* DATA FOR THIS EXERCISE:
* * * *

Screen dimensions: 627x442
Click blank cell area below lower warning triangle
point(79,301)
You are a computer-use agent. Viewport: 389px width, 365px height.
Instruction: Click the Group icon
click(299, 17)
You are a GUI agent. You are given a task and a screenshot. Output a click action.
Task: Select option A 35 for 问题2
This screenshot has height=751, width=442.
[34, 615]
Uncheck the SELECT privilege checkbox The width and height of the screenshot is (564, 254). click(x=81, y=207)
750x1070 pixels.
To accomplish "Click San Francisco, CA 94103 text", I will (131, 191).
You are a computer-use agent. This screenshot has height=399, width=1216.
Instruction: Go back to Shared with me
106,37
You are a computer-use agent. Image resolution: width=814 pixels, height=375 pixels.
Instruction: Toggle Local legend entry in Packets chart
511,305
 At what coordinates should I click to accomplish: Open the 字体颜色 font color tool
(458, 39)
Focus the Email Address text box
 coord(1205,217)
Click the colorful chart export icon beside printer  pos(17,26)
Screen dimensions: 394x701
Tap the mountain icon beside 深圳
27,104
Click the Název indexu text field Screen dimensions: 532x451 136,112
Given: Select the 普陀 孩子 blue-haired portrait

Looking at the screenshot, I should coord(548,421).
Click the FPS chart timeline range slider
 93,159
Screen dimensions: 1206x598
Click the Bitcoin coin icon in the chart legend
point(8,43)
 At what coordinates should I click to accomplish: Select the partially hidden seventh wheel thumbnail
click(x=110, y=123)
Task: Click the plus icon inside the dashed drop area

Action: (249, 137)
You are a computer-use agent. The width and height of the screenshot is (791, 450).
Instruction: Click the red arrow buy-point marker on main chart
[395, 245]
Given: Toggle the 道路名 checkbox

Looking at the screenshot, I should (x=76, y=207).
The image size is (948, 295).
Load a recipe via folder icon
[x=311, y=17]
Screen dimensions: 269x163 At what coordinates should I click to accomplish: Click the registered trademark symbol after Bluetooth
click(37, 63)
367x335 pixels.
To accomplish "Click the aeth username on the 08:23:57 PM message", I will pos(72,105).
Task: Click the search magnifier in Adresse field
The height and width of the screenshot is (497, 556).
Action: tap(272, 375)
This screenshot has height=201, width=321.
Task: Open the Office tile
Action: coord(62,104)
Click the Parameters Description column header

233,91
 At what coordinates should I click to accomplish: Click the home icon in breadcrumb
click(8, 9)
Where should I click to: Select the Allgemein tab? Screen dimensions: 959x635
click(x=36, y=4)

* * * *

* GOAL OF THE EXERCISE:
Every record must appear in the answer exactly as it appears above.

* EXERCISE RESULT:
Screen dimensions: 627x442
Click blank cell area below lower warning triangle
point(79,301)
You are a computer-use agent. Viewport: 389px width, 365px height.
Instruction: Click the Group icon
click(299, 17)
You are a GUI agent. You are given a task and a screenshot. Output a click action.
Task: Select option A 35 for 问题2
This screenshot has height=751, width=442.
[34, 615]
Uncheck the SELECT privilege checkbox The width and height of the screenshot is (564, 254). click(x=81, y=207)
750x1070 pixels.
To accomplish "Click San Francisco, CA 94103 text", I will (131, 191).
You are a computer-use agent. This screenshot has height=399, width=1216.
Instruction: Go back to Shared with me
106,37
You are a computer-use agent. Image resolution: width=814 pixels, height=375 pixels.
Instruction: Toggle Local legend entry in Packets chart
511,305
 At what coordinates should I click to accomplish: Open the 字体颜色 font color tool
(458, 39)
Focus the Email Address text box
 coord(1205,217)
Click the colorful chart export icon beside printer  pos(17,26)
Screen dimensions: 394x701
Tap the mountain icon beside 深圳
27,104
Click the Název indexu text field Screen dimensions: 532x451 136,112
Given: Select the 普陀 孩子 blue-haired portrait

Looking at the screenshot, I should coord(548,421).
Click the FPS chart timeline range slider
 93,159
Screen dimensions: 1206x598
Click the Bitcoin coin icon in the chart legend
point(8,43)
 At what coordinates should I click to accomplish: Select the partially hidden seventh wheel thumbnail
click(x=110, y=123)
Task: Click the plus icon inside the dashed drop area

Action: (249, 137)
You are a computer-use agent. The width and height of the screenshot is (791, 450).
Instruction: Click the red arrow buy-point marker on main chart
[395, 245]
Given: Toggle the 道路名 checkbox

Looking at the screenshot, I should (x=76, y=207).
The image size is (948, 295).
Load a recipe via folder icon
[x=311, y=17]
Screen dimensions: 269x163 At what coordinates should I click to accomplish: Click the registered trademark symbol after Bluetooth
click(37, 63)
367x335 pixels.
To accomplish "Click the aeth username on the 08:23:57 PM message", I will pos(72,105).
Task: Click the search magnifier in Adresse field
The height and width of the screenshot is (497, 556).
Action: tap(272, 375)
This screenshot has height=201, width=321.
Task: Open the Office tile
Action: coord(62,104)
Click the Parameters Description column header

233,91
 At what coordinates should I click to accomplish: Click the home icon in breadcrumb
click(8, 9)
Where should I click to: Select the Allgemein tab? Screen dimensions: 959x635
click(x=36, y=4)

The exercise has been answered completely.